*YOUR TASK*: Set down the data that follows again, exactly as written.

(Collected data entries)
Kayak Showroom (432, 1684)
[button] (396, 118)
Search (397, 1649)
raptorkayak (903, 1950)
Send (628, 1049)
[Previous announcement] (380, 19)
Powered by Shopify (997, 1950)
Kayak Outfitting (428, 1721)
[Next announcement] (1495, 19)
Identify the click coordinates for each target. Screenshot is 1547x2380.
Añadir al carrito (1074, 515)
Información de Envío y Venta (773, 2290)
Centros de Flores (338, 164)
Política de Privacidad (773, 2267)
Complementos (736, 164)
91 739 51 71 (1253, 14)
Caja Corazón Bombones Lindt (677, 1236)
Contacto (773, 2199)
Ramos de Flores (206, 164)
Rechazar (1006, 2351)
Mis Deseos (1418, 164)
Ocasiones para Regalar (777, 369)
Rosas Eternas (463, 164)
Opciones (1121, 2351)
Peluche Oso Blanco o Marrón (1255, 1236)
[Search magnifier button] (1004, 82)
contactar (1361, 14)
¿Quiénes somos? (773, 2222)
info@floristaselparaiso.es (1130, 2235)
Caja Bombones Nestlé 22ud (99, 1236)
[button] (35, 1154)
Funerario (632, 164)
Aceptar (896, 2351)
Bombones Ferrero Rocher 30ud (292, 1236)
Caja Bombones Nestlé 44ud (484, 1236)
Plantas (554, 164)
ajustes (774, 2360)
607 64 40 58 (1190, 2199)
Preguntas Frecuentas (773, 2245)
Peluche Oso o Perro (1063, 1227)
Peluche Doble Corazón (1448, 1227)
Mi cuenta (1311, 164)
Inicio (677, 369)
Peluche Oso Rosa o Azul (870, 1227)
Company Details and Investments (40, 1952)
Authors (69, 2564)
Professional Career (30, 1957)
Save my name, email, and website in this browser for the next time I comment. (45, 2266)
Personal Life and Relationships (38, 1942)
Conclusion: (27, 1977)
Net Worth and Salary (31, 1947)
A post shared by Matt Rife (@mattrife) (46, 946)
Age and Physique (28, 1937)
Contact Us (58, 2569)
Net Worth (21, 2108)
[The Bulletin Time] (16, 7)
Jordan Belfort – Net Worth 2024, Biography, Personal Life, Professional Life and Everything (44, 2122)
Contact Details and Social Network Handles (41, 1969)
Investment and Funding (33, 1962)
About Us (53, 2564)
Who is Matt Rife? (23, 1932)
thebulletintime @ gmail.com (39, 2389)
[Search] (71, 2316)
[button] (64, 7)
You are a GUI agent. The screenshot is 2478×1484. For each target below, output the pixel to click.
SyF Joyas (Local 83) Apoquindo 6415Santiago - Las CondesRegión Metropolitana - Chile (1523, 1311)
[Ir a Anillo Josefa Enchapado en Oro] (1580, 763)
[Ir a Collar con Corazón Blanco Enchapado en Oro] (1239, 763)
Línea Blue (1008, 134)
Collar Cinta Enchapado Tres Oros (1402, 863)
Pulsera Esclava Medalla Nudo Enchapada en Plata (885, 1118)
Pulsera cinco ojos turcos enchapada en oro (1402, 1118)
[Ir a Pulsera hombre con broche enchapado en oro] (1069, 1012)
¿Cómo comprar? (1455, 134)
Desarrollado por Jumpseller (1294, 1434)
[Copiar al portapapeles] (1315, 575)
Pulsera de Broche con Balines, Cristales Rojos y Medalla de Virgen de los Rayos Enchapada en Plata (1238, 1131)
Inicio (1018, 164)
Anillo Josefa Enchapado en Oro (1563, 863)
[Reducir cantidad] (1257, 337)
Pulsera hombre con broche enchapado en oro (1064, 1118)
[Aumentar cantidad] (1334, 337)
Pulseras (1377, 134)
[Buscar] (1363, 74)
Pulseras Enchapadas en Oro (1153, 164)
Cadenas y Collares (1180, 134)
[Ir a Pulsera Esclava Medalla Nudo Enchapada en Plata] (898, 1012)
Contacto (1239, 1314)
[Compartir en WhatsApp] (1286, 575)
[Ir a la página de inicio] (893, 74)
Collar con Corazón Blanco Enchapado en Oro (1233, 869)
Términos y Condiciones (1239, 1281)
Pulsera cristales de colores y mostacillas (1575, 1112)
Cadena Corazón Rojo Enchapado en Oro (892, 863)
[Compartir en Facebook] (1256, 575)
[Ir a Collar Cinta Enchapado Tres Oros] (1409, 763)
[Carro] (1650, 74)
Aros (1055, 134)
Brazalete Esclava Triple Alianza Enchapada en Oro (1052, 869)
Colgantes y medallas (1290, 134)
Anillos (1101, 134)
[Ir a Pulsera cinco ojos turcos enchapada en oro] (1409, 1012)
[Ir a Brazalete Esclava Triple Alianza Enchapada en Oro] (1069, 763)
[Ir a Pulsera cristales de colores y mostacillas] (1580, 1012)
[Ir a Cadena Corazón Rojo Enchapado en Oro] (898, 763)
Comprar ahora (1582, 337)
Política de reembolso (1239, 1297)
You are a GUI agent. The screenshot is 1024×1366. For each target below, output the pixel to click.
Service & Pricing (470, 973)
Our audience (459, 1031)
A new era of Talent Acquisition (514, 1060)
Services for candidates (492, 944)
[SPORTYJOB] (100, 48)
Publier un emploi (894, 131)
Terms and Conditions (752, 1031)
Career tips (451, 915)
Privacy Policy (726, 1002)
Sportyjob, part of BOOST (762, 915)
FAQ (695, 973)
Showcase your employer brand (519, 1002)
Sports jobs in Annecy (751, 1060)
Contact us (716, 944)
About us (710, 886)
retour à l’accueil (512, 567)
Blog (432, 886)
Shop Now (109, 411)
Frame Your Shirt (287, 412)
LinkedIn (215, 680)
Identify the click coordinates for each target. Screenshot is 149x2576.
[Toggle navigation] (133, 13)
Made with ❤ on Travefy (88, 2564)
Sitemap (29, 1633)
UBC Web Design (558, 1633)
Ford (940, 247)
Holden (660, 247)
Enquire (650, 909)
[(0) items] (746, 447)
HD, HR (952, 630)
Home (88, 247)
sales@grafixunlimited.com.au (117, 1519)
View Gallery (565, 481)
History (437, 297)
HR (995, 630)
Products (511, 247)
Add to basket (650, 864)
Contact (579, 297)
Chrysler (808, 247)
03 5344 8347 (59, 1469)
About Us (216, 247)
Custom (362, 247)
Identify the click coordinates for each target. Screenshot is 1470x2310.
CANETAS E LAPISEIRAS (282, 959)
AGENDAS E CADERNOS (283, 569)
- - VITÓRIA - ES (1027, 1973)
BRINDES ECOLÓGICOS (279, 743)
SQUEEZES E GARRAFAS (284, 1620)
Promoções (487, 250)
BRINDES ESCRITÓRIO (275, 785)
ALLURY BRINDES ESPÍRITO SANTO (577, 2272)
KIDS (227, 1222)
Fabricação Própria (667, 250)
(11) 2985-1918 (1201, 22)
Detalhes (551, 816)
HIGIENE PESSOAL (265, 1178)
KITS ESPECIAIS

*TASK OUTPUT*:
Kayak Showroom (432, 1684)
[button] (396, 118)
Search (397, 1649)
raptorkayak (903, 1950)
Send (628, 1049)
[Previous announcement] (380, 19)
Powered by Shopify (997, 1950)
Kayak Outfitting (428, 1721)
[Next announcement] (1495, 19)
Identify the click coordinates for each target. Screenshot is 1547x2380.
Añadir al carrito (1074, 515)
Información de Envío y Venta (773, 2290)
Centros de Flores (338, 164)
Política de Privacidad (773, 2267)
Complementos (736, 164)
91 739 51 71 (1253, 14)
Caja Corazón Bombones Lindt (677, 1236)
Contacto (773, 2199)
Ramos de Flores (206, 164)
Rechazar (1006, 2351)
Mis Deseos (1418, 164)
Ocasiones para Regalar (777, 369)
Rosas Eternas (463, 164)
Opciones (1121, 2351)
Peluche Oso Blanco o Marrón (1255, 1236)
[Search magnifier button] (1004, 82)
contactar (1361, 14)
¿Quiénes somos? (773, 2222)
info@floristaselparaiso.es (1130, 2235)
Caja Bombones Nestlé 22ud (99, 1236)
[button] (35, 1154)
Funerario (632, 164)
Aceptar (896, 2351)
Bombones Ferrero Rocher 30ud (292, 1236)
Caja Bombones Nestlé 44ud (484, 1236)
Plantas (554, 164)
ajustes (774, 2360)
607 64 40 58 (1190, 2199)
Preguntas Frecuentas (773, 2245)
Peluche Oso o Perro (1063, 1227)
Peluche Doble Corazón (1448, 1227)
Mi cuenta (1311, 164)
Inicio (677, 369)
Peluche Oso Rosa o Azul (870, 1227)
Company Details and Investments (40, 1952)
Authors (69, 2564)
Professional Career (30, 1957)
Save my name, email, and website in this browser for the next time I comment. (45, 2266)
Personal Life and Relationships (38, 1942)
Conclusion: (27, 1977)
Net Worth and Salary (31, 1947)
A post shared by Matt Rife (@mattrife) (46, 946)
Age and Physique (28, 1937)
Contact Us (58, 2569)
Net Worth (21, 2108)
[The Bulletin Time] (16, 7)
Jordan Belfort – Net Worth 2024, Biography, Personal Life, Professional Life and Everything (44, 2122)
Contact Details and Social Network Handles (41, 1969)
Investment and Funding (33, 1962)
About Us (53, 2564)
Who is Matt Rife? (23, 1932)
thebulletintime @ gmail.com (39, 2389)
[Search] (71, 2316)
[button] (64, 7)
You are a GUI agent. The screenshot is 2478×1484. For each target below, output the pixel to click.
SyF Joyas (Local 83) Apoquindo 6415Santiago - Las CondesRegión Metropolitana - Chile (1523, 1311)
[Ir a Anillo Josefa Enchapado en Oro] (1580, 763)
[Ir a Collar con Corazón Blanco Enchapado en Oro] (1239, 763)
Línea Blue (1008, 134)
Collar Cinta Enchapado Tres Oros (1402, 863)
Pulsera Esclava Medalla Nudo Enchapada en Plata (885, 1118)
Pulsera cinco ojos turcos enchapada en oro (1402, 1118)
[Ir a Pulsera hombre con broche enchapado en oro] (1069, 1012)
¿Cómo comprar? (1455, 134)
Desarrollado por Jumpseller (1294, 1434)
[Copiar al portapapeles] (1315, 575)
Pulsera de Broche con Balines, Cristales Rojos y Medalla de Virgen de los Rayos Enchapada en Plata (1238, 1131)
Inicio (1018, 164)
Anillo Josefa Enchapado en Oro (1563, 863)
[Reducir cantidad] (1257, 337)
Pulsera hombre con broche enchapado en oro (1064, 1118)
[Aumentar cantidad] (1334, 337)
Pulseras (1377, 134)
[Buscar] (1363, 74)
Pulseras Enchapadas en Oro (1153, 164)
Cadenas y Collares (1180, 134)
[Ir a Pulsera Esclava Medalla Nudo Enchapada en Plata] (898, 1012)
Contacto (1239, 1314)
[Compartir en WhatsApp] (1286, 575)
[Ir a la página de inicio] (893, 74)
Collar con Corazón Blanco Enchapado en Oro (1233, 869)
Términos y Condiciones (1239, 1281)
Pulsera cristales de colores y mostacillas (1575, 1112)
Cadena Corazón Rojo Enchapado en Oro (892, 863)
[Compartir en Facebook] (1256, 575)
[Ir a Collar Cinta Enchapado Tres Oros] (1409, 763)
[Carro] (1650, 74)
Aros (1055, 134)
Brazalete Esclava Triple Alianza Enchapada en Oro (1052, 869)
Colgantes y medallas (1290, 134)
Anillos (1101, 134)
[Ir a Pulsera cinco ojos turcos enchapada en oro] (1409, 1012)
[Ir a Brazalete Esclava Triple Alianza Enchapada en Oro] (1069, 763)
[Ir a Pulsera cristales de colores y mostacillas] (1580, 1012)
[Ir a Cadena Corazón Rojo Enchapado en Oro] (898, 763)
Comprar ahora (1582, 337)
Política de reembolso (1239, 1297)
You are a GUI agent. The screenshot is 1024×1366. For each target below, output the pixel to click.
Service & Pricing (470, 973)
Our audience (459, 1031)
A new era of Talent Acquisition (514, 1060)
Services for candidates (492, 944)
[SPORTYJOB] (100, 48)
Publier un emploi (894, 131)
Terms and Conditions (752, 1031)
Career tips (451, 915)
Privacy Policy (726, 1002)
Sportyjob, part of BOOST (762, 915)
FAQ (695, 973)
Showcase your employer brand (519, 1002)
Sports jobs in Annecy (751, 1060)
Contact us (716, 944)
About us (710, 886)
retour à l’accueil (512, 567)
Blog (432, 886)
Shop Now (109, 411)
Frame Your Shirt (287, 412)
LinkedIn (215, 680)
Identify the click coordinates for each target. Screenshot is 149x2576.
[Toggle navigation] (133, 13)
Made with ❤ on Travefy (88, 2564)
Sitemap (29, 1633)
UBC Web Design (558, 1633)
Ford (940, 247)
Holden (660, 247)
Enquire (650, 909)
[(0) items] (746, 447)
HD, HR (952, 630)
Home (88, 247)
sales@grafixunlimited.com.au (117, 1519)
View Gallery (565, 481)
History (437, 297)
HR (995, 630)
Products (511, 247)
Add to basket (650, 864)
Contact (579, 297)
Chrysler (808, 247)
03 5344 8347 (59, 1469)
About Us (216, 247)
Custom (362, 247)
Identify the click coordinates for each target. Screenshot is 1470x2310.
CANETAS E LAPISEIRAS (282, 959)
AGENDAS E CADERNOS (283, 569)
- - VITÓRIA - ES (1027, 1973)
BRINDES ECOLÓGICOS (279, 743)
SQUEEZES E GARRAFAS (284, 1620)
Promoções (487, 250)
BRINDES ESCRITÓRIO (275, 785)
ALLURY BRINDES ESPÍRITO SANTO (577, 2272)
KIDS (227, 1222)
Fabricação Própria (667, 250)
(11) 2985-1918 (1201, 22)
Detalhes (551, 816)
HIGIENE PESSOAL (265, 1178)
KITS ESPECIAIS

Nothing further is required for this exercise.